Testo di lettura
......

“The most beautiful boy in the world”: un viaggio nella fanatica oggettificazione della bellezza nel cinema
“The most beautiful boy in the world” è il racconto di una bellezza “pericolosa”: il documentario percorre la vita di Björn Andrésen, l’attore svedese scelto per interpretare uno dei ruoli più iconici e idealizzati nella storia del cinema.
Visconti e la ricerca della bellezza perfetta
“Morte e Venezia” di Luchino Visconti è uno dei film più amati degli anni ‘70. La pellicola è tratta dal celebre romanzo dell’autore tedesco Thomas Mann, “La morte a Venezia” (1912). L’opera narra la storia di Gustav von Aschenbach, uno scrittore che, raggiunti gli anni della sua maturità, decide di partire per un viaggio a Venezia. Qui, il protagonista adocchierà un giovanissimo ragazzo polacco che entrerà nei suoi pensieri, monopolizzando tutta la sua attenzione: il dodicenne Tadzio, difatti, rappresenta l’ideale di bellezza greca, ricercata e perduta nel tempo, una perfezione estetica a cui Aschenbach aspira da sempre. Biondo, aggraziato, marmoreo e bellissimo. Un tipo di avvenenza efebica che è in grado di suscitare nel protagonista un’ossessione platonica.

......

Dati grezzi
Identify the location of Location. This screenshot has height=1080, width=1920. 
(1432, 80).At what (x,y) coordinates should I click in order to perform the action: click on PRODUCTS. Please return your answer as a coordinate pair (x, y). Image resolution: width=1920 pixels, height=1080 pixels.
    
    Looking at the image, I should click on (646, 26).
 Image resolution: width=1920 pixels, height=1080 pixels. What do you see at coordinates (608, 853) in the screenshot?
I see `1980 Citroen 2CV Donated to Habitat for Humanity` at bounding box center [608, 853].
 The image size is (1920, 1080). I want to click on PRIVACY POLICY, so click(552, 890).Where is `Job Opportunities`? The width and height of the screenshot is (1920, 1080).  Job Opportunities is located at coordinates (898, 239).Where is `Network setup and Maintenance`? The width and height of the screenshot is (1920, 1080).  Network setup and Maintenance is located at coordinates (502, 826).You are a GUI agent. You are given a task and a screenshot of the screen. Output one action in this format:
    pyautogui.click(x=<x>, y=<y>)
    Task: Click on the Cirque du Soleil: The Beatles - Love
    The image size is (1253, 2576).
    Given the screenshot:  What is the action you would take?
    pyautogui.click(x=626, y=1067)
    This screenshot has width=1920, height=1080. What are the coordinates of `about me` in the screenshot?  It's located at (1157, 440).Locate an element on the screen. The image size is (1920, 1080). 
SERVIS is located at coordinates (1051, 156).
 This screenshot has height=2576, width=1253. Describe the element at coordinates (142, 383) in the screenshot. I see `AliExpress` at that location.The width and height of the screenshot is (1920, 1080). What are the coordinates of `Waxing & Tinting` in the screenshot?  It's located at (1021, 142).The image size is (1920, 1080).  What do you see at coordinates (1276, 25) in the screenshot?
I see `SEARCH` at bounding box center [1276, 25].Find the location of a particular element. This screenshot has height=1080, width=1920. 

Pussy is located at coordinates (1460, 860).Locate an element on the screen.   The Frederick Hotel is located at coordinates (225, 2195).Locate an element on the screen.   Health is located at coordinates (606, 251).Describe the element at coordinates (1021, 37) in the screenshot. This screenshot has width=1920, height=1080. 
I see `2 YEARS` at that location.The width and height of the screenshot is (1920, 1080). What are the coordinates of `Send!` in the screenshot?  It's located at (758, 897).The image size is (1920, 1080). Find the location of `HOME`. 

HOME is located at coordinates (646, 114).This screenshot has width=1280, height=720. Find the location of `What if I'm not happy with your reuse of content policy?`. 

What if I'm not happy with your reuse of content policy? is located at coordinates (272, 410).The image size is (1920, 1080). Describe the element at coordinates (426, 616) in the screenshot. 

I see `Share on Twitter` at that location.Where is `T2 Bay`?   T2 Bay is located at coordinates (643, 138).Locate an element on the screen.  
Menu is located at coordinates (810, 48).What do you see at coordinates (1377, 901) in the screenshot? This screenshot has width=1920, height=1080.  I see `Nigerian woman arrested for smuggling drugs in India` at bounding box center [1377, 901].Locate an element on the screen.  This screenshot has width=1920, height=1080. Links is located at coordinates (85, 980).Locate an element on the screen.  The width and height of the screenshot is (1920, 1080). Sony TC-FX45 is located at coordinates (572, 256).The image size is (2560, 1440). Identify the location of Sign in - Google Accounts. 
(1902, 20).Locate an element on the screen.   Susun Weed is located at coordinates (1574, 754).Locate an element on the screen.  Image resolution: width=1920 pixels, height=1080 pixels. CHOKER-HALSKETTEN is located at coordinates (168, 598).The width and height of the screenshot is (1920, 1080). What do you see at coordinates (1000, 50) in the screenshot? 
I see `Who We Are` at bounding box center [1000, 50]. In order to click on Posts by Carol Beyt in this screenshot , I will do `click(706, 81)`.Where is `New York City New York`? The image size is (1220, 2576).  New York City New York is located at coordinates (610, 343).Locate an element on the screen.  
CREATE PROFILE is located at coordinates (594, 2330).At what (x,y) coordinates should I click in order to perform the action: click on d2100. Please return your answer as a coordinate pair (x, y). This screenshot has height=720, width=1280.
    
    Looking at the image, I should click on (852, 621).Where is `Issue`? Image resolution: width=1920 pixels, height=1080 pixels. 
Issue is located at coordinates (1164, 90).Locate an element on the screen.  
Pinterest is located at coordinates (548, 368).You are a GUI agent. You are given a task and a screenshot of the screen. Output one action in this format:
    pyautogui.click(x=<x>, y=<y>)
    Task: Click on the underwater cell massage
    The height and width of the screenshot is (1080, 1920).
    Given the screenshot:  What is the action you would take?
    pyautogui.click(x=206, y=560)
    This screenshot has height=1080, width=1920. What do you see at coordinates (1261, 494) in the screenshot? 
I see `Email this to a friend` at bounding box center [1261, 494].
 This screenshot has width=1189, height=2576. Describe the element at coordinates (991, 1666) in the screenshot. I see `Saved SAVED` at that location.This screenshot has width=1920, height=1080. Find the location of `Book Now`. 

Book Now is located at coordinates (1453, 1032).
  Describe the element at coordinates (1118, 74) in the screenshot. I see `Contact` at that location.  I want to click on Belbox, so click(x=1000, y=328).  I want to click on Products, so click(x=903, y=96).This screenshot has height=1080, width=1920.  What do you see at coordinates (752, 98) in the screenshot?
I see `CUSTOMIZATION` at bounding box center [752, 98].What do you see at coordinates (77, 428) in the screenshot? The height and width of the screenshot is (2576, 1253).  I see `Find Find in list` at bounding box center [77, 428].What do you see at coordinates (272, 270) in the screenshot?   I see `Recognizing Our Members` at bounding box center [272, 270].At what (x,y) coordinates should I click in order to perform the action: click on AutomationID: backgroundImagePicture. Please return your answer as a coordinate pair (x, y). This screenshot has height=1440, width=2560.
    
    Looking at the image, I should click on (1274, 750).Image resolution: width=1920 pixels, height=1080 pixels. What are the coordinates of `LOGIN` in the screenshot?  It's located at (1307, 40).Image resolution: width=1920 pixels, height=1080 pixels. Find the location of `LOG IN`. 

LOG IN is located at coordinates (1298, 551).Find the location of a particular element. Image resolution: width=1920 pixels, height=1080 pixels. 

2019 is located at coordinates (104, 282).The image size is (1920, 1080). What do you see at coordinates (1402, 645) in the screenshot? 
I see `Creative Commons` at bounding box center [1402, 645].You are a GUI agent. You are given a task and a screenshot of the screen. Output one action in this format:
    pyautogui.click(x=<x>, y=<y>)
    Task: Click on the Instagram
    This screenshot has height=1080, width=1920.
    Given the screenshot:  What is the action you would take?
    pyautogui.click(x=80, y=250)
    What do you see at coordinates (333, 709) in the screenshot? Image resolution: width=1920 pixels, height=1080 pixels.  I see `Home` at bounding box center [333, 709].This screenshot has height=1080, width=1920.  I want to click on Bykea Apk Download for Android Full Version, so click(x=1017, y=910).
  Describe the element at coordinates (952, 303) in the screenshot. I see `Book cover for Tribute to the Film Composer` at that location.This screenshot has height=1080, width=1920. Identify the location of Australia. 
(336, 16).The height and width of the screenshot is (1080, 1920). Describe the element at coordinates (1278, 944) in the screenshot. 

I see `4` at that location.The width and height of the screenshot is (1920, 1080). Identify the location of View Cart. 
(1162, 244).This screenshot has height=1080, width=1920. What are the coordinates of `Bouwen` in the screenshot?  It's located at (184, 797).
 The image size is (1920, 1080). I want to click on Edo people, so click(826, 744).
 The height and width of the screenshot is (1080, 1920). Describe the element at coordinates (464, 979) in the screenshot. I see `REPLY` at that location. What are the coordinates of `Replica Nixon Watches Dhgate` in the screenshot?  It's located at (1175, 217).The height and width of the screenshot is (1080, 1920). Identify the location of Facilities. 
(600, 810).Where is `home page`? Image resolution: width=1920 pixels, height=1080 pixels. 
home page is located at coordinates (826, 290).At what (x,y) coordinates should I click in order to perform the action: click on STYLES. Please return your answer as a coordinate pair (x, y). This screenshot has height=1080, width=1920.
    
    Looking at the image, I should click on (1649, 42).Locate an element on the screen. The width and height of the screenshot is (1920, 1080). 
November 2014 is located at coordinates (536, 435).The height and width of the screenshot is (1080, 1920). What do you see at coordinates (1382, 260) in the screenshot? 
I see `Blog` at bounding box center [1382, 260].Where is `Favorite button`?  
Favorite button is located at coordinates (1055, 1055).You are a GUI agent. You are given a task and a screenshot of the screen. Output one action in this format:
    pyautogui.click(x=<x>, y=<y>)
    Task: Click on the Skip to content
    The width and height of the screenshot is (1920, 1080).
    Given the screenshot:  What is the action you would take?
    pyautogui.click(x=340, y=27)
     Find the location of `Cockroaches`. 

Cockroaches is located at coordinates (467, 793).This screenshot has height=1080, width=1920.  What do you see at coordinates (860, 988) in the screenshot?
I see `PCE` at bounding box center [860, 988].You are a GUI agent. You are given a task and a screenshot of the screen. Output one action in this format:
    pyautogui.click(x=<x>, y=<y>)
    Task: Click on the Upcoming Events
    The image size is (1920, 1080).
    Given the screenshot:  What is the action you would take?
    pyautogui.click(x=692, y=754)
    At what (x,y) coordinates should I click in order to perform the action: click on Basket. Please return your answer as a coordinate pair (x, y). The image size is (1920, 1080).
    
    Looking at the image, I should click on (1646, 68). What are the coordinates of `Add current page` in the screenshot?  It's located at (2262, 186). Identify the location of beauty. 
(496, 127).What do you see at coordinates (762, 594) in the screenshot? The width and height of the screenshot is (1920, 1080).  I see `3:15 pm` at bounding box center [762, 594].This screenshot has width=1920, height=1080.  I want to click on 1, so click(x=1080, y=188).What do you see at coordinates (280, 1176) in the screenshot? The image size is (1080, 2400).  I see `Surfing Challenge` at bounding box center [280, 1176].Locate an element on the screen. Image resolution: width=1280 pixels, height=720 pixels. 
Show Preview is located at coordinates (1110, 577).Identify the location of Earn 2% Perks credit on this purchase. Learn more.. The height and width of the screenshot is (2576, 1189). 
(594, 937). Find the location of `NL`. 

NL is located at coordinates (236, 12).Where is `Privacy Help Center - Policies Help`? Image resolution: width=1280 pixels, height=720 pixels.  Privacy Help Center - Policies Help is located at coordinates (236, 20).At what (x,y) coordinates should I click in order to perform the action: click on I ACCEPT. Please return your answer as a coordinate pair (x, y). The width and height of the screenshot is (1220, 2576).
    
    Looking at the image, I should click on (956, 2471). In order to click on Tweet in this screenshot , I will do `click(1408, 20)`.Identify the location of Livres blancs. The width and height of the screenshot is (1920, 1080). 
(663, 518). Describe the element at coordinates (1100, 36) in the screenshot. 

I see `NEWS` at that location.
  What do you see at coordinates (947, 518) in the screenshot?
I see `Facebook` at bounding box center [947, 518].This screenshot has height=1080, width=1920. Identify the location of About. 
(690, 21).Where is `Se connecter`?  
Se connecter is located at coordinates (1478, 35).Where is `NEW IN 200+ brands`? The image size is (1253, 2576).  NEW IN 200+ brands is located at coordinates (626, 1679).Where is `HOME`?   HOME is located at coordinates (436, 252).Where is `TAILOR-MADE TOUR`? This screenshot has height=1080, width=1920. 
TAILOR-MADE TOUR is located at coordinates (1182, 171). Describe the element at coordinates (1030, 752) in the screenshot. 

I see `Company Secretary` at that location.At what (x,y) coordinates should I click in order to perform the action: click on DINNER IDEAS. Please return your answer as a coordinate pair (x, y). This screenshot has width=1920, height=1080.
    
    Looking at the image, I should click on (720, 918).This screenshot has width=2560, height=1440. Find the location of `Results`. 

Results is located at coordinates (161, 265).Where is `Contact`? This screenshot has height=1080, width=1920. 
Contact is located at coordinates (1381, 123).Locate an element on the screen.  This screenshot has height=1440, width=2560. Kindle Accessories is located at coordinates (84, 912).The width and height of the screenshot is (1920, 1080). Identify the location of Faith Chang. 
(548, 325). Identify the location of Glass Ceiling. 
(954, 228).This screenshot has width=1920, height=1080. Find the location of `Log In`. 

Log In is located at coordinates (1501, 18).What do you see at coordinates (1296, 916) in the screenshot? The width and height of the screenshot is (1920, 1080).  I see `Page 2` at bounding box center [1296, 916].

......

Descrizione esercizio
Secondo il testo di lettura, da quale romanzo è tratta la pellicola di Luchino Visconti?

Risposta esercizio
Dal romanzo «La morte a Venezia» (1912) dell'autore tedesco Thomas Mann.